We stepped into the tiny office and, at my insistence, Garth sat down on the only chair in the room-a high metal stool which looked as if it might have been appropriated from some ice cream parlor. I leaned against the wall by the door and watched Zelaskowich punch a button on the computer keyboard with one of his thick fingers, activating a printer which began to clatter and spew out paper. The man punched a few more buttons, and a fresh set of symbols appeared on the screen of the monitor.
"I really hate these damn things," the man continued good-naturedly, darting us a quick glance and revealing a boyish grin. "Botanists aren't supposed to work on computers; we're supposed to be down on our hands and knees in the dirt. But a few months ago our board of directors got the bright idea that we should take a census of everything we have growing here, and put it all in a computer. It's a bear, let me tell you."
Garth and I glanced at each other. "You people don't know what you have growing here?" I asked Zelaskowich.

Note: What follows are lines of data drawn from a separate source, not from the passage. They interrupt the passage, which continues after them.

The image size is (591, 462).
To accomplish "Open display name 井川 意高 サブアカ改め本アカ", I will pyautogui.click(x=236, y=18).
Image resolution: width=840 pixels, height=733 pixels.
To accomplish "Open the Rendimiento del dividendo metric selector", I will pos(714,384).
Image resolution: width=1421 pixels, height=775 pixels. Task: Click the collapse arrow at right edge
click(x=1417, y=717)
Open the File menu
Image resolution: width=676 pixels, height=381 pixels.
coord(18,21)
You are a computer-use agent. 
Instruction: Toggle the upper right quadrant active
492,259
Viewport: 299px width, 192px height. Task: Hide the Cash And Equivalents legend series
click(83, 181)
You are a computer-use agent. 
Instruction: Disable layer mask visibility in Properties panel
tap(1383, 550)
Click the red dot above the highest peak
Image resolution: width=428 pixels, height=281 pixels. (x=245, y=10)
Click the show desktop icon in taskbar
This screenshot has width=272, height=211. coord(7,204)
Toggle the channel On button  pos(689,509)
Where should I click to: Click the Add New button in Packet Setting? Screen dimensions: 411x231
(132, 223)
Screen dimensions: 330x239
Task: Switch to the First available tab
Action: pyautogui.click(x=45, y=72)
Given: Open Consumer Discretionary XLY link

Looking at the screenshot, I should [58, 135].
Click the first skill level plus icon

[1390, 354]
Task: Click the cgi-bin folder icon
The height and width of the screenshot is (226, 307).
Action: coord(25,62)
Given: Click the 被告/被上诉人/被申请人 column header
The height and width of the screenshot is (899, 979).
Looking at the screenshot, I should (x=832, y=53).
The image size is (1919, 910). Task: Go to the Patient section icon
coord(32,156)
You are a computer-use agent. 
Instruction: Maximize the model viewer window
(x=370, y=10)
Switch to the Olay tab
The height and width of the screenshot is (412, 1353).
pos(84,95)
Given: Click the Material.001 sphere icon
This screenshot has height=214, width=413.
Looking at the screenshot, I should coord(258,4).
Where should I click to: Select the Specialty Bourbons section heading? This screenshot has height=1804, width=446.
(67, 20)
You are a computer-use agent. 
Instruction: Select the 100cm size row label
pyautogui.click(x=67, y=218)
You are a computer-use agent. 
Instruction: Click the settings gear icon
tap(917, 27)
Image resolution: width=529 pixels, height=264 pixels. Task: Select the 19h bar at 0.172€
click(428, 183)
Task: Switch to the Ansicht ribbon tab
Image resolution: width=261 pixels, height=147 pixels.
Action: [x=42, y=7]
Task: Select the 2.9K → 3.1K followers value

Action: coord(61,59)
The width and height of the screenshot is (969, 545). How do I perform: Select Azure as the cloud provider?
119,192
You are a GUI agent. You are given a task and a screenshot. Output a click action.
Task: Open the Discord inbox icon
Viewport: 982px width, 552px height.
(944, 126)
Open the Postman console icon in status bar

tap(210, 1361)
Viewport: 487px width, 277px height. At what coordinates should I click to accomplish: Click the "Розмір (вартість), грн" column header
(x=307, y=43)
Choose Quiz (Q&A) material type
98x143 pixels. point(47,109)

The botanist's glasses had once again slipped down over his nose. He pushed them back up, looked at me, and shrugged. "Oh, no, Dr. Frederickson," he said with great gravity. "I imagine you must find that surprising, since this is the New York Botanical Garden, but the problem of identifying everything that's here is much more complex than you might think. It's not a matter of simply looking in the records to see what's been planted over the years, but of determining precisely what's growing there now. This census is going to take years, with dozens of us working on our hands and knees-and then we may miss a lot. You see, sometimes an entirely new genus can spring up without anyone noticing. I mean, we have more than five hundred types of hemerocallis alone; we're not certain, but it's possible that we may have more than two hundred and fifty thousand varieties of plants here. You see the problem, of course."
"Uh. . I'm not sure we do, Doctor."
"Well, let's take an example. Let's say you plant a dryopteris clintoniana next to a dryopteris goldiana before you know it-maybe in a year or two-you may very well have an entirely new plant growing between them, a sterile hybrid we call a dryopteris clintoniana x goldiana. Now, this isn't a separate species, but for the purpose of our census it is considered a different type of plant from either of its parents. Multiply that example by the thousands of plants we have here, and you begin to see the problem we're up against."
"You're right," Garth said dryly. "It does sound like a bear."
Zelaskowich tapped a key firmly with his index finger, and the printer ceased its clatter; another tap, and the monitor screen went blank. He spun around on his stool, a satisfied grin on his face. "There!" he exclaimed. "Now I can get back to where I belong-with my plants. At least for a little while." He rose, shook Garth's hand, then mine. "I'm sorry to have kept you waiting, but I really did have to finish that little bit of mechanical business while the mood was on me. I must say that it's quite a thrill to meet the famous Frederickson brothers, and I'm flattered that you should be coming to see me; botanists rarely get to meet real-life private detectives, especially such distinguished ones, and I must say that it's quite exciting. Now, how can I help you?"
"We appreciate your time, Dr. Zelaskowich," Garth said as he rose from the stool, reached into his jacket pocket, and drew out the police lab report. He handed the paper to the young botanist. "This is an analysis of a soil sample. Can you punch that up on your computer?"
Zelaskowich adjusted his glasses on the bridge of his nose, held the computer printout at arm's length as he studied the columns of chemical symbols, grunted. "I don't need the computer for this," he said. "This is incredibly rich soil, teeming with microbial life. It's certain that you didn't pick up this soil sample in New York-not the city, and not the state. In fact, I can't think offhand of any site in the United States where you'd find soil like this."